Dangerous Seas

contributed by Michael Hall

 

The discovery of the wreck of the World War 2 hospital ship Centaur in 2009 highlights the danger of traversing the seas in times of war. It was not always the enemy who provided the risk.

Before World War 1 Joseph Perry worked as a groom at the Royal Military College, Duntroon. He was a British Army Imperial Reservist, having served with the 3rd Battalion, Manchester Regiment for many years and, when war was declared in August 1914, he was among the first to be called up. Perry was on leave in Ireland in November 1916 when the ship he was on, the S.S. Connemarra, sank at the entrance to Carlingford Lough after colliding with another vessel. He drowned, though others were more fortunate.

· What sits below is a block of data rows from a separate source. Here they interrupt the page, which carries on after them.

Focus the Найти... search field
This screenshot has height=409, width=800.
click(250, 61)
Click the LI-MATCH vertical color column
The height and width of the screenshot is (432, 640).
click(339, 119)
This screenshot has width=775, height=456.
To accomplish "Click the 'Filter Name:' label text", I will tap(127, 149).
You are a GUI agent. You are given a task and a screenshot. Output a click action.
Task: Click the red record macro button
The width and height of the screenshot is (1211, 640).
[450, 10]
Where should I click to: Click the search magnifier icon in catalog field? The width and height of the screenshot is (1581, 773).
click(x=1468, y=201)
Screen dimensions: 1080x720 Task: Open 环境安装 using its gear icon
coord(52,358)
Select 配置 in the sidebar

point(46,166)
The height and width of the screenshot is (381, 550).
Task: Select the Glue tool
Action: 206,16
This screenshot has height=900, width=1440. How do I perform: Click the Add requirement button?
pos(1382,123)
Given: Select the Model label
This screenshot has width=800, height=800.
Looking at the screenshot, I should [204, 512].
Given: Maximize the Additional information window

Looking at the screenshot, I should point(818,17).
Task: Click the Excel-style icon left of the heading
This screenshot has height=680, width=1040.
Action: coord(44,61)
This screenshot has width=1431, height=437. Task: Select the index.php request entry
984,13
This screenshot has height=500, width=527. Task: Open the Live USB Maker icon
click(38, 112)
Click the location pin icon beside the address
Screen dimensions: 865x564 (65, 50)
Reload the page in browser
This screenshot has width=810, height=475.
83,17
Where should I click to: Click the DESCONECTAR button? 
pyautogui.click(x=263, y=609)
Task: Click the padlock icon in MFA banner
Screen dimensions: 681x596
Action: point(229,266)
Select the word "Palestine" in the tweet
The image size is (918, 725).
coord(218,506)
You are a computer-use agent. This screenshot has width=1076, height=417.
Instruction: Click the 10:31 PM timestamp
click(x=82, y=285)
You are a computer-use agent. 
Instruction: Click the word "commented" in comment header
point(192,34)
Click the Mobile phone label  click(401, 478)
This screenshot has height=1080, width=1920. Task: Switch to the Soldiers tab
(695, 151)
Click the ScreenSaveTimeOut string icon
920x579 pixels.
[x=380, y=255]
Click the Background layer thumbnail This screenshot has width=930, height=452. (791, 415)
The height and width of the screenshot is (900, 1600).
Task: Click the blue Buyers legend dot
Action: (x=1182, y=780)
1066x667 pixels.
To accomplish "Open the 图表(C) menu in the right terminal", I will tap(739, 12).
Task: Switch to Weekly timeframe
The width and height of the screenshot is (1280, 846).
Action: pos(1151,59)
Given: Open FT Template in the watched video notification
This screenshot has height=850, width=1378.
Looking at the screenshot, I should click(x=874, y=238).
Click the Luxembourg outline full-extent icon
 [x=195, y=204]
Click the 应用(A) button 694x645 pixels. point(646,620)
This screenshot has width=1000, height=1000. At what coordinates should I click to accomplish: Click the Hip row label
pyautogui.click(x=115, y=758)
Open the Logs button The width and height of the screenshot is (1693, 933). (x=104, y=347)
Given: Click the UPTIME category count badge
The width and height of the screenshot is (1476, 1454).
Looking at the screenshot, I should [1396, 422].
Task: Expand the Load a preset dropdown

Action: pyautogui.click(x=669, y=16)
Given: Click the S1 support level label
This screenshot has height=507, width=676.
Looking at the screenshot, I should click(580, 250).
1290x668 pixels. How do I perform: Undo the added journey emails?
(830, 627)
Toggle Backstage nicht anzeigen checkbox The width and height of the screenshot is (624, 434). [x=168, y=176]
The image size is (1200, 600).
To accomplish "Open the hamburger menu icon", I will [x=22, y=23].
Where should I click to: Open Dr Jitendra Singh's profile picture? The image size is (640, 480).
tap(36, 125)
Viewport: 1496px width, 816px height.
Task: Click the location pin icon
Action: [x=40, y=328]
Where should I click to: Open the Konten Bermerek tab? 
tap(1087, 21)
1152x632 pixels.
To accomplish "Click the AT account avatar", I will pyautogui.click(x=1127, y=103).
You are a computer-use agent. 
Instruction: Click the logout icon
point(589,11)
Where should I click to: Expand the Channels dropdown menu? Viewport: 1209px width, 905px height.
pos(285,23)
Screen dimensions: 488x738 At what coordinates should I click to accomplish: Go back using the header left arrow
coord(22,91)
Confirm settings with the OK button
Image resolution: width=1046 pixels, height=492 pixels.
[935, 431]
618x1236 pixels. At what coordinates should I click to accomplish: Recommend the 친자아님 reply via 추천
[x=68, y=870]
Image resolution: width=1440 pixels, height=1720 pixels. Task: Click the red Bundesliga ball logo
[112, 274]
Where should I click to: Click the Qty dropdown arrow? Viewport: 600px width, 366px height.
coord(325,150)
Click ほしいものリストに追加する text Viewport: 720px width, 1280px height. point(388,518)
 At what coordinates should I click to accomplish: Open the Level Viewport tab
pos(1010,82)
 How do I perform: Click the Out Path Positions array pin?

Douglas Cavaye was aboard the transport ship HMAT Ballarat when it was torpedoed by a German U-boat in the English Channel in 1917. All aboard were rescued, as was Sr. Patricia Blundell when her ship, the Barunga was sunk in the Bay of Biscay in July 1918. Sadly for grieving relatives in Australia, the Barunga was also carrying the personal belongings of men killed in the war.

Surviving the sinking of your ship was no guarantee of survival, even for a woman. Mona Tait arrived in Canberra in 1937 to work as a nursing sister at Canberra Hospital. After enlisting in the Australian Army Nursing Corps she was sent to the 2/13 Australian General Hospital in Singapore. Sr. Tait was among the last 65 Australian nurses evacuated from Singapore on 12 February 1942 just before the garrison surrendered to the Japanese; however her ship, the S.S. Vyner Brooke, was sunk by the Japanese off the coast of Banka Island a few days later. Amongst the survivors who gathered on Radji Beach was Sr. Tait. When Japanese soldiers arrived they bayoneted the men and forced the 22 Australian nurses to wade into the sea where they were shot from behind. Only one nurse, Vivian Bullwinkel, survived. Mona Tait did not.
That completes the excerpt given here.